The idea of this post came to me in a discussion with a participant in one of my seminars, let’s call him Robert, who worked in sales and thus had extensive experience with a wide variety of customers, with all their good and bad behaviors and reactions.

We were discussing the issue of trust and finding the best in others, when Robert told me the story of the most awful sales meeting he had ever taken part in. During that meeting with the potential customer he was shocked at, what he believed, was an utter display of obtuse thinking and lack of manners on behalf of the client. “Why are some people so aggressive?” he wondered. “Why do they feel like displaying their power and influence and revel in treating others like a rug they can wipe their feet on without any trace of remorse?”.  “I had proposed to meet the client to sell him a new software system that would improve the efficiency of his team, but all he wanted was another method of control” he told me. “This guy”, he added, “was reveling in the fact that he always came up with some new way to make sure his team could take no step without him knowing it”. “He made his call center team take timed bathroom breaks, he timed their calls to the second and fined them if any call took longer than planned, and he organized all sorts of competitions for who got the best call indicators! No wonder people couldn’t care less about customer satisfaction and even started to give out wrong information to clients, just to get them off the phone quickly enough and get a chance at that cash prize or, if they didn’t win the prize, at least make sure they escaped the fine!”, Robert added, still outraged. “It was like running a bunch of slaves, not a team! No wonder people left every couple of weeks and turnover approached 100% in a year. Nobody could survive there and stay sane!”.

Tell me”, he finally said, “What kind of a manager is that? What kind of a person? How can you trust someone like that and what good might you find in such a person?”

I admit Robert’s story got me thinking. Even for those who are, like myself, incurable optimists and believers in the incredible reserves of goodness of human nature, this kind of story is unsettling. Is it possible that some people are incurable? That some minds are so badly messed up that nothing in this world can make them better?

Apart from the pathological cases, which are a different kind of story that I won’t be discussing here, it’s almost certain that nobody really wakes up in the morning with an urge to consciously hurt others. We all like to think of ourselves as good, honorable people.
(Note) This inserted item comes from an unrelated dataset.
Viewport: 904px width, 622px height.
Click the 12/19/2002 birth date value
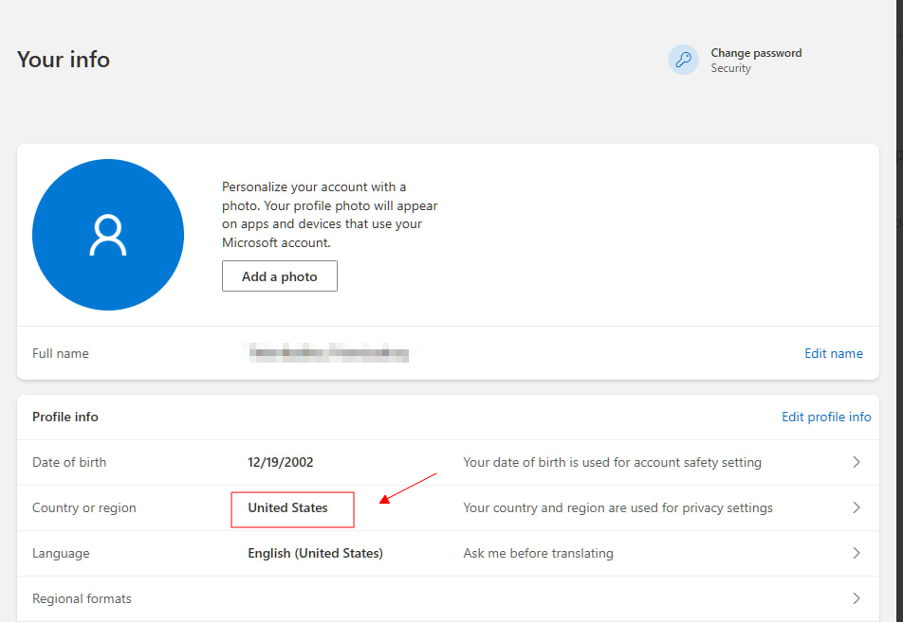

We all justify our actions, abysmal as they may be, by some good intention. I can bet that Robert’s client, if asked, would provide a very convincing and, apparently rational, explanation for his dictatorial management style. He might say that his team was made up of young people who were careless and always try to shun their responsibilities, unless strictly kept under observation. He might also add that his own managers over time had used the same strategies, and with great results too! There might be countless other perfectly reasonable explanations he might bring for his obviously unreasonable behavior.

Isn’t that what we all do, more or less, to justify our own inappropriate behaviors? Come up with explanations? And does it mean that we’re not good people?

As unsettling as Robert’s story was (and, sadly, it’s far from singular), it didn’t shake my confidence in people’s inner treasure of kindness and goodness. I’ve come to think that, while some people are like open planes, displaying the treasure of their kindness for all to see, others are like deep forests – dark, scary, full of perils. And that treasure is hidden somewhere in the middle of the forest, but to reach it you need to cut down trees, build roads, clear the thick bush within their hearts and minds. Sometimes not even they realize that treasure is there.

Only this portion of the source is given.